In an article written by Ashley Smith for Inside Higher Education, the importance of international experience is reinforced as being as important for community college students as it is for students pursuing bachelors degrees at 4-year and graduate institutions. In order to expand to the broader market of community college students, short-term study may be more popular and funding to assist students in financing their travel may be required.

Saturday, April 16, 2016

Middle Eastern students feel unsafe at Idaho State University

With some U.S.A. universities expanding the number and diversity of international students, creating campus and community environments that support them is essential. Idaho State University is facing the loss of perhaps 70% of its students from Kuwait and Saudi Arabia as a result of threat and violence they experience. While they report satisfaction with their coursework, Middle Eastern students express dissatisfaction with the overall university response to their concerns.

Scholars disagree about role of Hinduism in India

Elizabeth Redden reports on disagreements among scholars in their understanding of Hinduism in India. The article reinforces the importance of critically examining the cultural understandings scholars bring to any discipline or topic. Especially in a country where a specific religion is central to cultural foundations, great efforts must be taken to be sure that the scholarly perspective asserted is respectful.

International research collaboration - benefits and frustrations

Research partnerships across national borders are an important way to build capacity of partners but can also lead to frustrations. Common problems that are encountered include "misunderstandings, different jargon, unrealistic expectations, mismatched capabilities and excessive bureaucracy." An OECD report cited in the article encourages specific action to avoid these impediments to cooperation.

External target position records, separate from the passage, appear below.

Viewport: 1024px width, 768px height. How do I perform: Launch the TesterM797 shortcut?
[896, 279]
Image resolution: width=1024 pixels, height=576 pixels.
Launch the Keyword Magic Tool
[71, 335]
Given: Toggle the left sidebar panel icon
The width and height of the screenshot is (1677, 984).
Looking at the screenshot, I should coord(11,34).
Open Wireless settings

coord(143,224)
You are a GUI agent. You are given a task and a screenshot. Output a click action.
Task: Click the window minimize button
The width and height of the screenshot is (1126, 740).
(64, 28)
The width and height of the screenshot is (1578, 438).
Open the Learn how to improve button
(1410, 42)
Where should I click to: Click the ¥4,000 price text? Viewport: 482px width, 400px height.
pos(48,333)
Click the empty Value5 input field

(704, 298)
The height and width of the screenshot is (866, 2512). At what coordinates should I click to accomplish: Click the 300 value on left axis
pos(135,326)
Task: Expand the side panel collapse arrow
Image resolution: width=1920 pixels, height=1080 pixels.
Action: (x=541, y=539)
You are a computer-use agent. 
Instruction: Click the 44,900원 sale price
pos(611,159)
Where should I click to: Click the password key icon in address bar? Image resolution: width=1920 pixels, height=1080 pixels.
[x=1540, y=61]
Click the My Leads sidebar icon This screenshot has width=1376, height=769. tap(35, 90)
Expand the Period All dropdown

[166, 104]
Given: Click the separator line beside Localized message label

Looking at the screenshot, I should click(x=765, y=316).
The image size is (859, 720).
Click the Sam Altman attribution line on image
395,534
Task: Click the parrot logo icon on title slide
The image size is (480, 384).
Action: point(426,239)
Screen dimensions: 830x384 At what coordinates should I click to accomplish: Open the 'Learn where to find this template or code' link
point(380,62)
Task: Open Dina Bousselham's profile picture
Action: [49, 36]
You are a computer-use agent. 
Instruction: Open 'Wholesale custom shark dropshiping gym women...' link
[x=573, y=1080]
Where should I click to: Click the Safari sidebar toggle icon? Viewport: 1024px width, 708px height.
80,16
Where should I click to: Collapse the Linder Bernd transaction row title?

Another article explored the benefits that accrue to institutions in Argentina who joined in cross-border research projects. Argentina's National Scientific and Technical Research Council (CONICET) found that its partnerships with the U.S.A., Spain and Brazil composed 40% of all research production in Argentina. These partnerships resulted in enhanced results, improved academic performance, and development of critical human resources.

Branch campuses - opportunities and challenges

It is hard to obtain articles that honestly evaluate the opportunities and challenges of branch campuses, especially those informed by staff who actually work in them. One short article that gets to some of the core issues was written by Khadija Mosaad looks specifically at the branch campuses in the Arabian Gulf.

Thursday, April 7, 2016

Human rights may impact cross-national programs

Human rights violations may impact not only reputation but also the accreditation and legal status of the sponsoring institutions.

Friday, April 1, 2016

Extended visas for international students - mixed results

International students sometimes seek visa extensions after graduation to gain work experience in the countries where they study. Recognized as an incentive for international students, countries modify their approaches to attract them to higher education and also as a way to retain a young and talented international workforce. Unfortunately, a recent report found that the result in Canada was reduced quality in some university programs and low wages for international students staying in the country for work after graduation.